The National Composites Centre (NCC) in the UK has launched an initiative to accelerate the development of technology, processes and materials that address the recyclability and future development of composite wind turbine blades.
The SusWind project is being delivered in partnership with the Offshore Renewable Energy (ORE) Catapult and is supported by The Crown Estate and RenewableUK.
SusWind will be delivered in three waves of activities to address the sustainability challenges for blades.
Wave one aims to stimulate the supply chain for blade recycling and how it leverages the broader supply chain for composites recycling demand with other sectors.

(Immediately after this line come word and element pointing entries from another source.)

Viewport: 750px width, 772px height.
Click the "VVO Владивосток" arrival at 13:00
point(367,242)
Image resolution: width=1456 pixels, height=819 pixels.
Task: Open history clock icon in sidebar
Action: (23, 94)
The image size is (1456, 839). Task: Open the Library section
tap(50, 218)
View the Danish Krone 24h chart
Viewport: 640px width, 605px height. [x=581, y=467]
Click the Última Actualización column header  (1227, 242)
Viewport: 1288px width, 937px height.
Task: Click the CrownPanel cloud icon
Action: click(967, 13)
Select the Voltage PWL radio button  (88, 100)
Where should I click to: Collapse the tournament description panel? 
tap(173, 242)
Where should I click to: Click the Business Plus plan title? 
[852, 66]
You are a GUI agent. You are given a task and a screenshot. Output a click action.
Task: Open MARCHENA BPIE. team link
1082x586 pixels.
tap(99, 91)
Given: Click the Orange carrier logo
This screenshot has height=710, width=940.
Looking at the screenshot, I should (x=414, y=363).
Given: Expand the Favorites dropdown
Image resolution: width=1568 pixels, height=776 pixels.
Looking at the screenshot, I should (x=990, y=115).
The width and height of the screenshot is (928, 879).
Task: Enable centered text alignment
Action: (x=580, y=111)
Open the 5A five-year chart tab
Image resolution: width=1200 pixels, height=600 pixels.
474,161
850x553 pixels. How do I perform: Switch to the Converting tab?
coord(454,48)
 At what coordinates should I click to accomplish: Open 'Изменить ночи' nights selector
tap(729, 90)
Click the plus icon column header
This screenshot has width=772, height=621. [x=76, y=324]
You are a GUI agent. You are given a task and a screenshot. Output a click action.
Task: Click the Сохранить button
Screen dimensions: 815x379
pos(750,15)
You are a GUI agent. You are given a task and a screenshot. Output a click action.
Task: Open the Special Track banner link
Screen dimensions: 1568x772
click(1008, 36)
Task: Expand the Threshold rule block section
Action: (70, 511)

Work packages include landscape mapping, exploitation routes for upscaling viable technologies and demonstrating the effective use of recycled materials in value-add products for other applications.
Wave two looks to demonstrate options to reduce the environmental footprint of blade manufacture through the use of more sustainable and lower impact material feedstock, and through minimising or recycling waste streams.
Wave three will develop guidelines to improve design for end-of-life, ensuring waste is minimised and that composite components can be disassembled for cost effective repaired, re-used, remanufactured and recycled more efficiently and cost effectively.
NCC said it is looking for more companies from the energy industry to get involved in the programme to help to shape the direction of this work.
Other companies already involved include SSE Renewables, Vestas, BVA Associates and Shell.
NCC chief executive Richard Oldfield said: “Composites are a key enabler for the success of wind energy and the role that it plays in delivering a low carbon global economy.
“But it is apparent to engineers, economists and environmentalists alike that we need to find a more sustainable way forward.
“We must commit to transforming the current linear blade product lifecycle into an increasing circular process that forms part of a larger future market for low carbon, recycled composites materials.
“Investing now in the future of blade sustainability will help unlock the use of recycled composites for the next generation of sustainable transportation and infrastructure.
“We’re excited to work with key partners and the wind industry through this ambitious programme to deliver a more sustainable future.”
ORE Catapult research and innovation director Stephen Wyatt said: “As we strive to achieve net zero, offshore wind capacity globally is set to grow rapidly to meet our low carbon energy needs.
“It’s therefore vital that we work to minimise the direct impact on our environment and look for new and innovative ways to recycle the existing fleet of wind turbines and their blades.
“We must also work at the same time to future-proof technology for the next generation through the use of composites or more environmentally friendly and sustainable materials.
“We are pleased to be working on SusWind to solve this major industry technology challenge.”